I harvested my first Spring Carrots today. I sowed them quite early in the year in my Victorian cloche. I filled up the cloche with compost and sowed the seed under glass. They germinated quite quickly and have been happily growing undisturbed ever since.

I have sowed some Carrots in the open ground since then that have not faired so well. The first time I sowed them the small seedlings were duly mown down by our resident slugs. The second time I sowed them they actually got to the ‘first real leaf’ stage before they were, yep – you guessed it, eaten up again.

So it’s my third attempt with the main crop Carrots and fingers crossed. If this batch don’t make it then these little beauties could be the only Carrots that will be on my plate this year.

20 Comments on “Spring Carrots

  1. What kind of carrots did you do? I love the Thumb carrots, so cute and easy to pop in the mouth.

  2. Hi,

    I planted carrot seeds for the first time this year and have been wondering when I can harvest them. I planted the first lot on the 1st of April and the second lot on the 21st. Both lots have thrived all the way through but I don’t know what to look for to know if they are ready. The names wouldn’t help as I am in Austria, but they are baby carrots and little round carrots if that is any help at all?? The weather here has been glorious since the end of April so we’re much further on than the UK… does that mean mine will be ready too?

    TIA. Andrea.

  3. That’s a new one on me: I’ve never had slugs or snails eat my carrots. Everything else, yes… but never carrots.

    Cripes. That’s got me seriously paranoid.

  4. I have (I hope) been lucky with my carrots too. I’m not too far away from you (in sunny Oxfordshire) and the carrot seeds I planted directly into our raised bed in mid April and started off under fleece now have lots of lush leafy greenery.

    I’ve been wondering exactly the same as Andrea. Is there any way to tell if they are ready without just digging one up?

  5. Congratulations! These look lovely and yummy!
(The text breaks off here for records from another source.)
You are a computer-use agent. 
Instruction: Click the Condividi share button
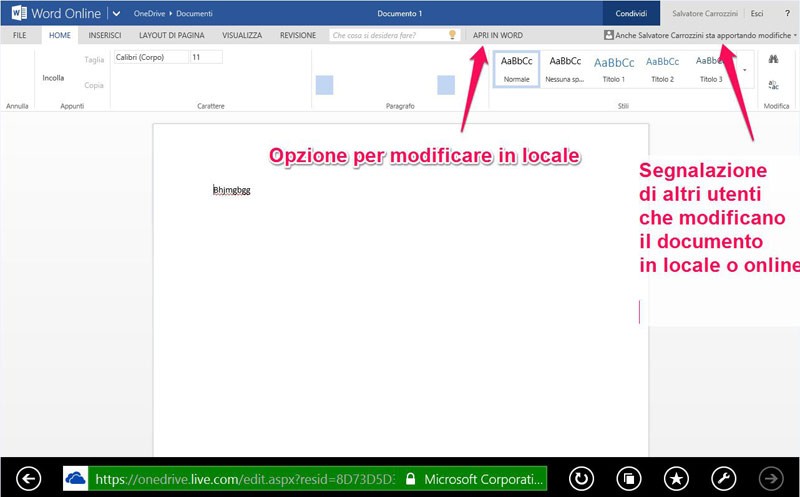(631, 14)
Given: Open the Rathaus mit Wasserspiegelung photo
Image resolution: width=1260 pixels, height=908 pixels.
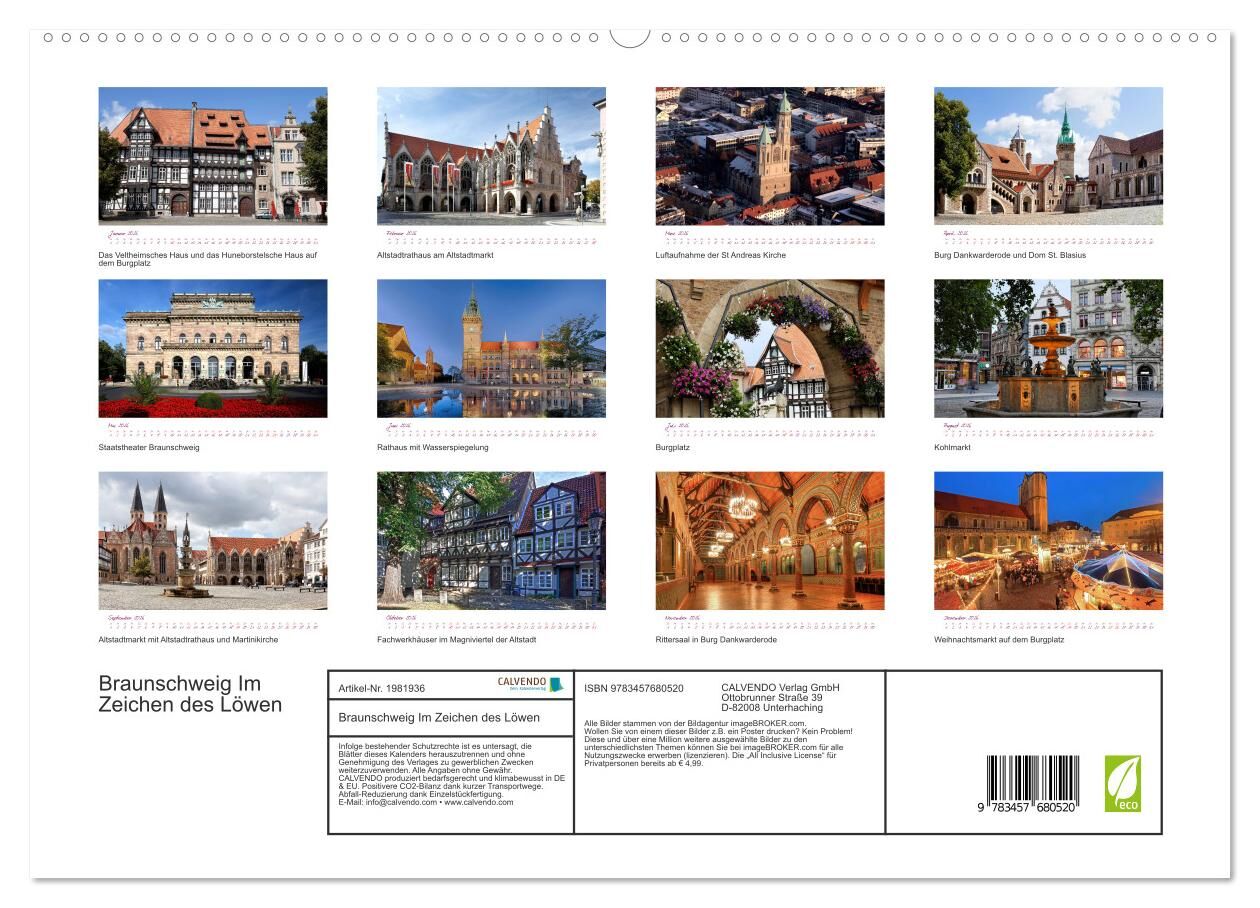Looking at the screenshot, I should tap(491, 348).
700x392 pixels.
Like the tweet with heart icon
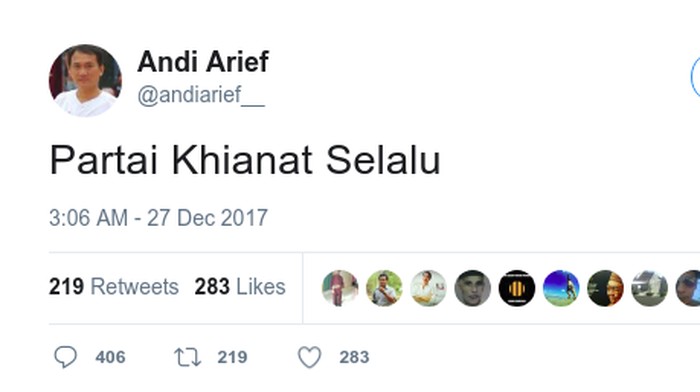pos(309,357)
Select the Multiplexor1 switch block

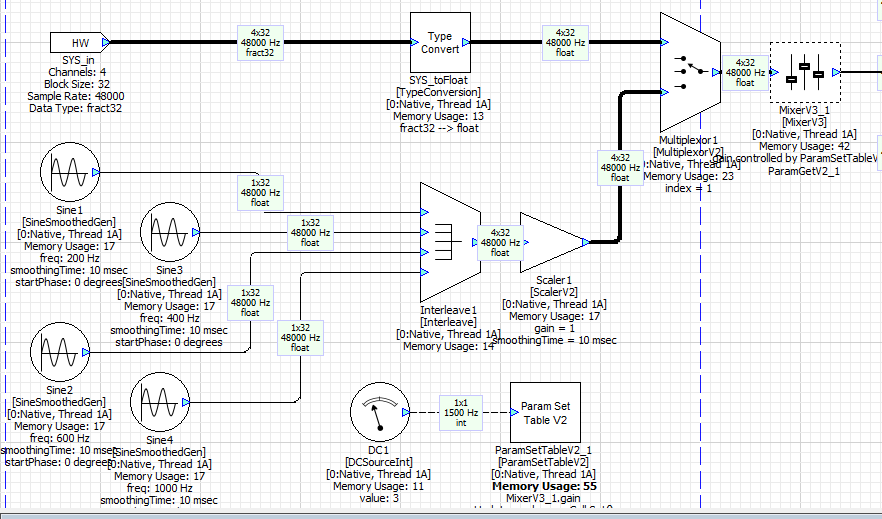pos(690,68)
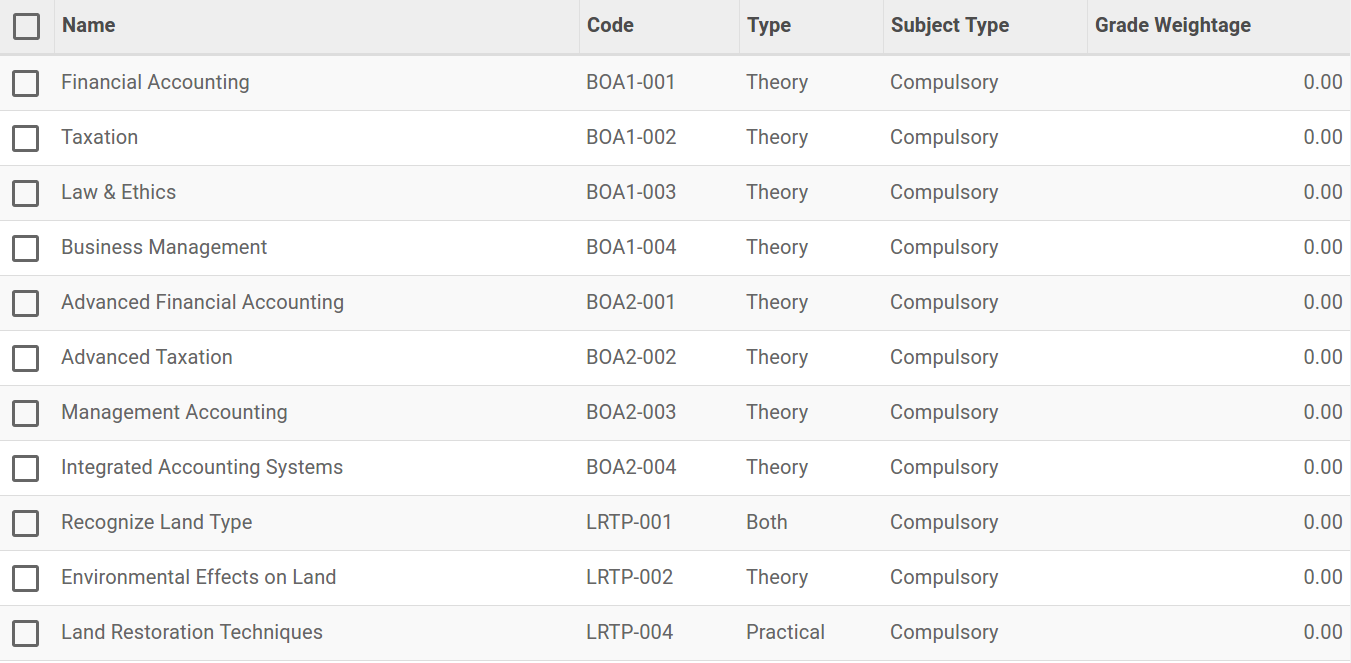This screenshot has height=663, width=1351.
Task: Open the Environmental Effects on Land record
Action: pos(198,577)
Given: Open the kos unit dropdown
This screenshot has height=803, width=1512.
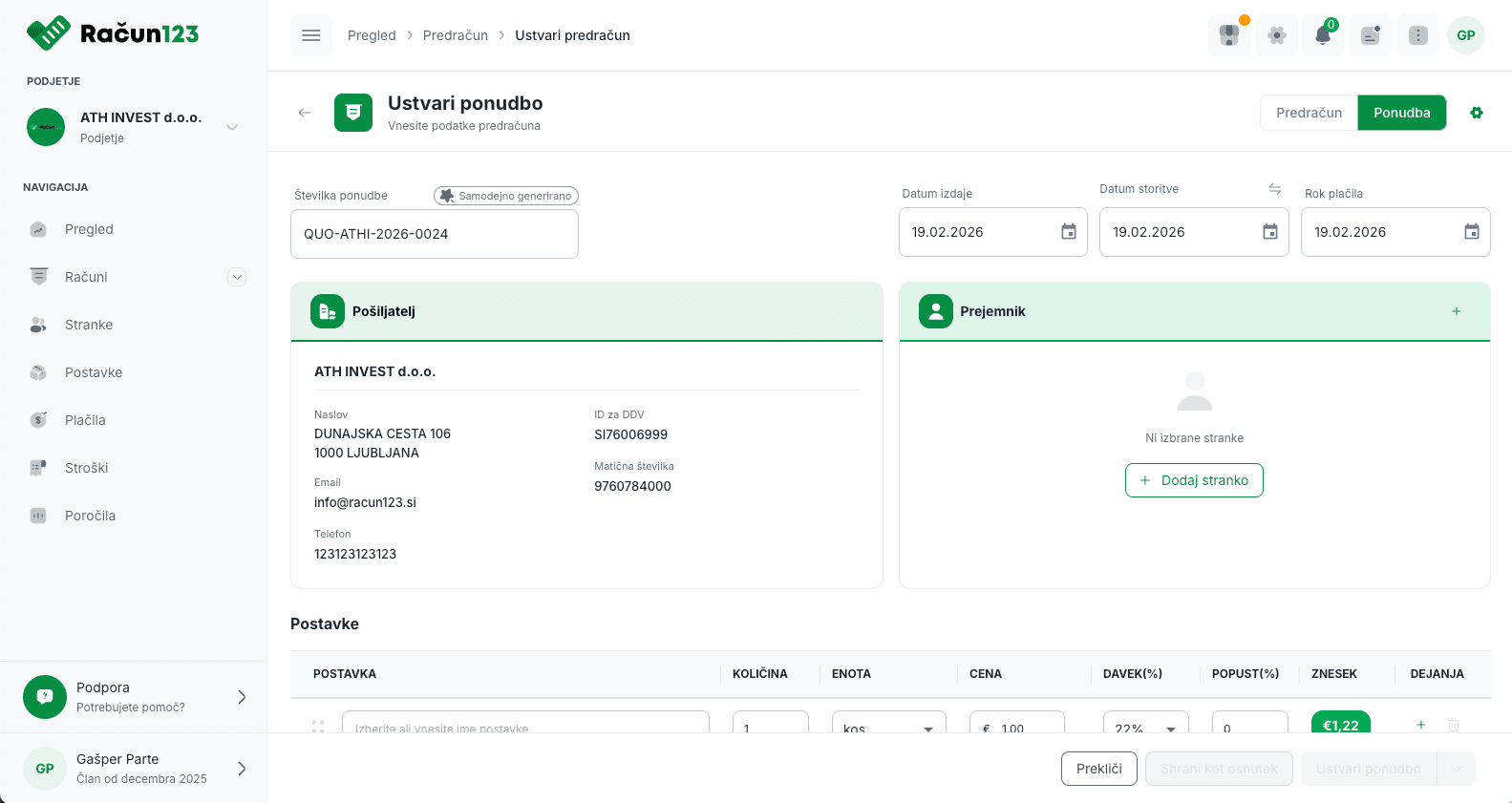Looking at the screenshot, I should click(x=888, y=728).
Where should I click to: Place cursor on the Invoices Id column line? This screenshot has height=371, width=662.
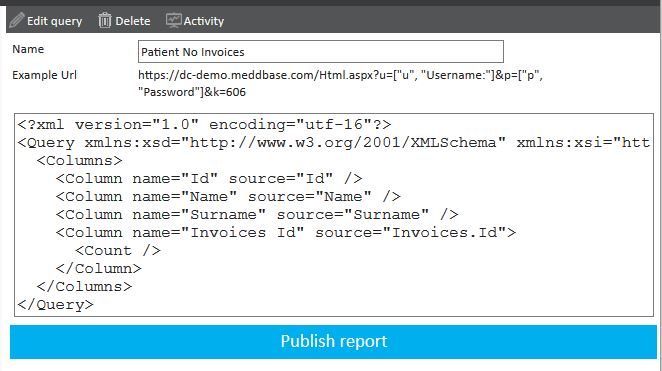(x=286, y=233)
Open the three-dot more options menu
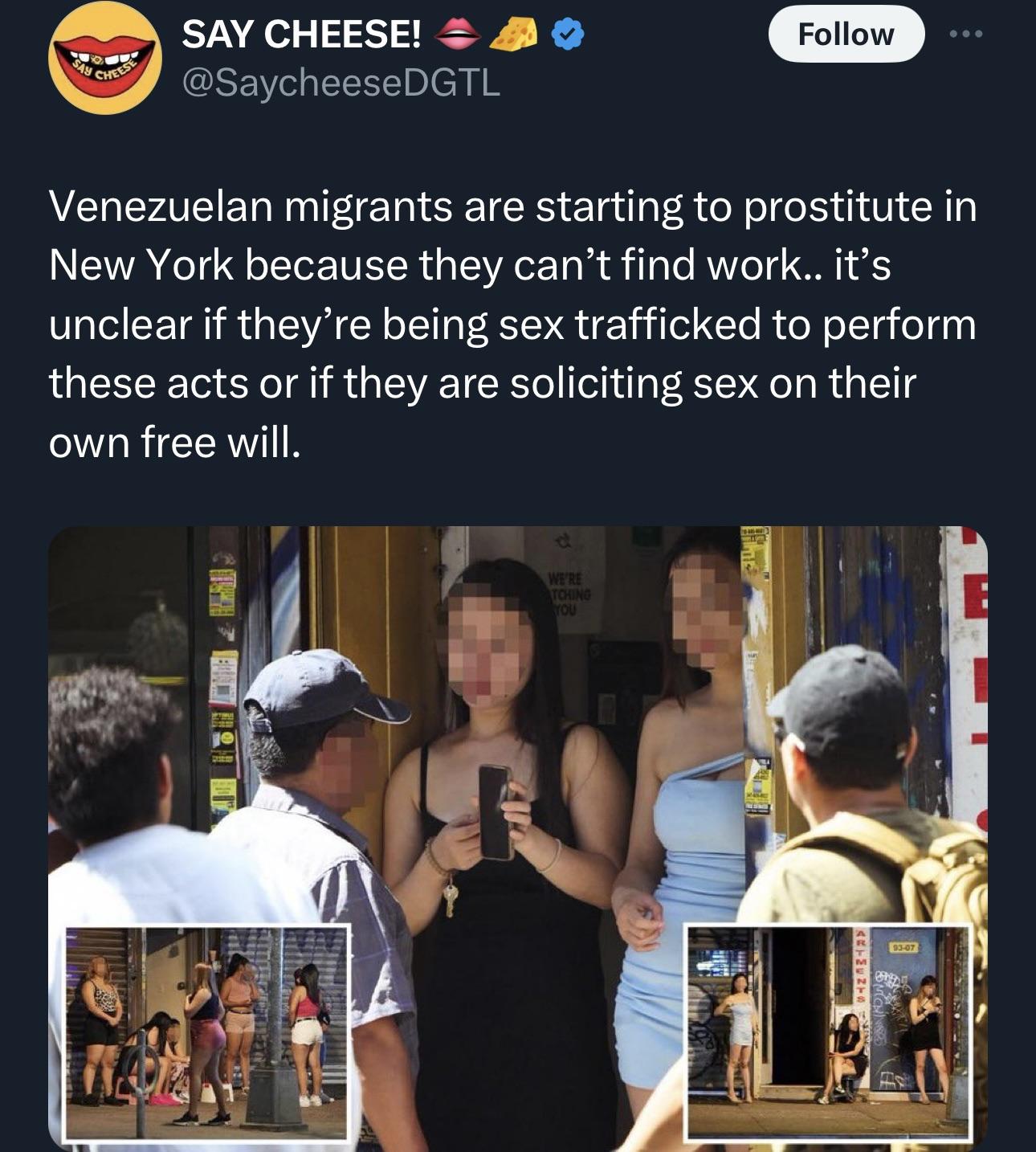The height and width of the screenshot is (1152, 1036). (x=965, y=34)

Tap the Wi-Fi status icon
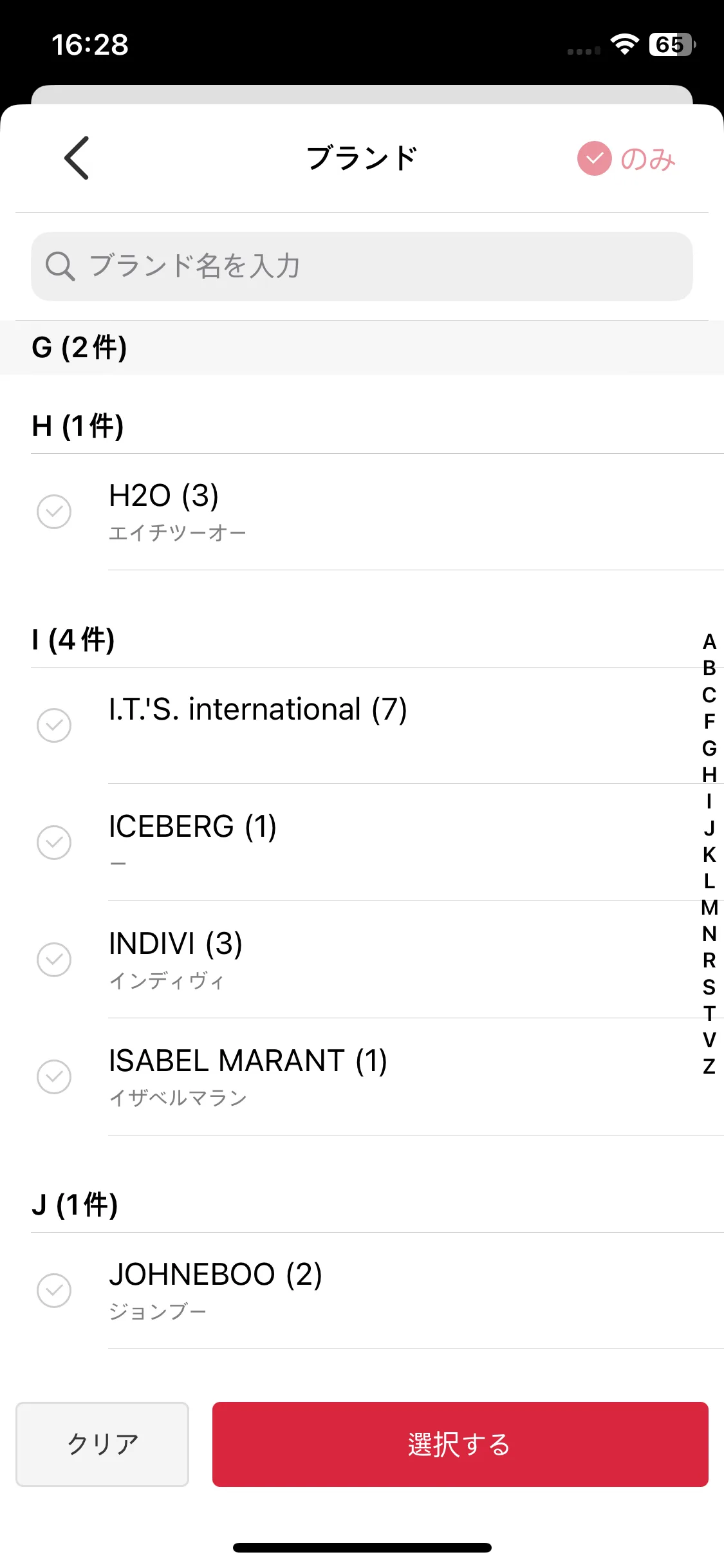[624, 44]
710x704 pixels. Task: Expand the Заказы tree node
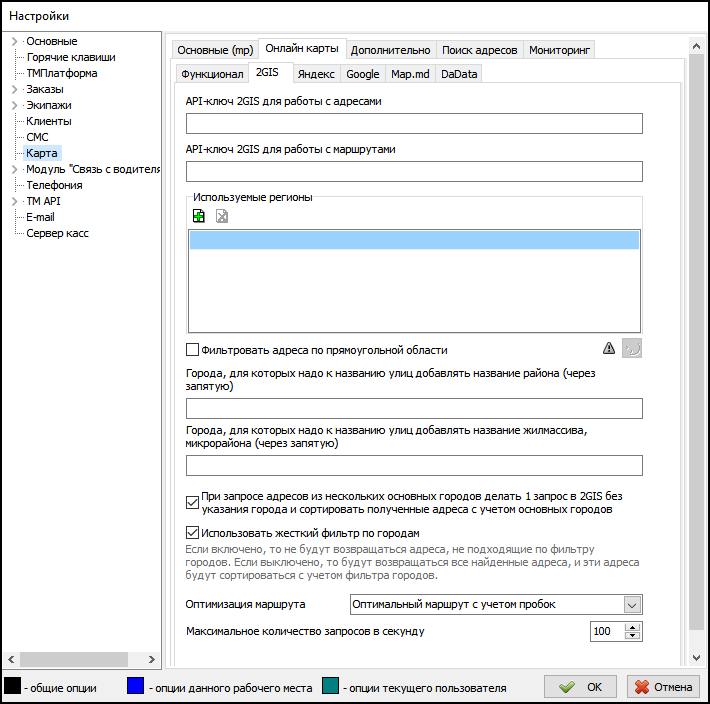click(14, 89)
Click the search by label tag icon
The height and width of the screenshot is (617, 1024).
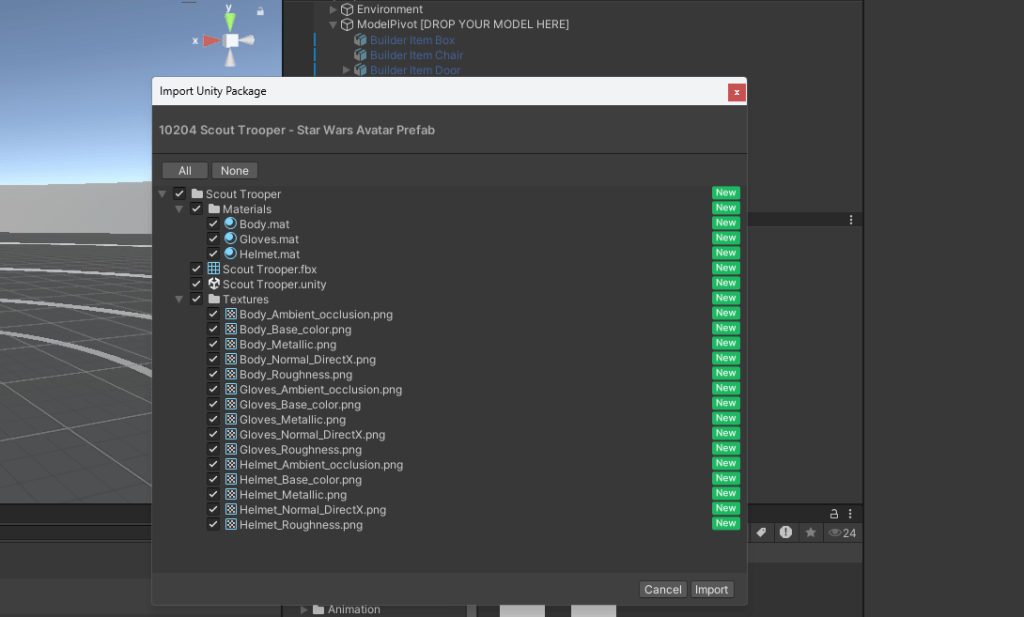pos(761,533)
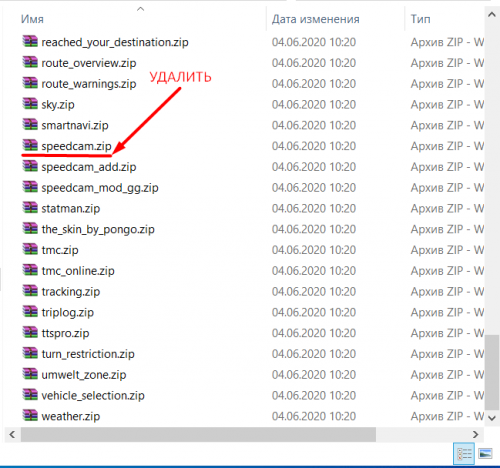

  6. My earliest carrots got munched too. So I watered nematodes into the soil, laid down a beer trap, and covered the whole crop in fleece. This was actually to protect it from carrot fly, but because I had carefully sealed off every single entrance to the carrot bed, the slugs couldn’t get in either. It did look like a jellyfish had landed, but when I got home from three weeks away from home, there were carrots! And no slugs. Very pleasing.

    Hope that helps in your quest for carrots…

  7. My carrots have (so far) avoided the ravages of slugs, but seem to be coming on really slowly – the beetroot in the adjacent rows however seem to be doing just fine

  8. To Sophie and Andrea, the first time carrot growers,

    When the carrot starts to form under the ground you will be able to see its orange top peeking up out of the soil. As the carrot matures, the top part that you can see gets fatter. I start by pulling the fattest ones first, once the bits I can see look big enough to eat, leaving the thinner looking ones in the ground longer so that they have time to get bigger.

    Gillian,

    Love the blog, I check in on you every morning.

  9. Beautiful carrots. I am in Tasmania Australia and we are in Winter now and I have carrots. They seem to be doing fine. So far I have managed to keep the frost off them with plastic covers over the raised beds but the severest frosts are yet to come. Supposedly tonight. First time everything here. Love your blog, Thanks.

  10. Sarah,

    Thanks for the info. Will go and have a recce and see how they’re doing!!

    Thanks again.

  11. I was talking to one of the blokes on the allotment yesterday. He’s given up on carrots. Other people grow them in huge tubs (Think large round bins and washing up bowls!) but he’s fed up with the carrot fly just snaffling the lot before he gets a chance!
    He also thinks the carrot fly can probably get in these tubs too – despite it being rumoured to only get 6″ off the ground!
    These giant tubs of carrots are really densely packed too – so I’m not sure how fat the carrots can get.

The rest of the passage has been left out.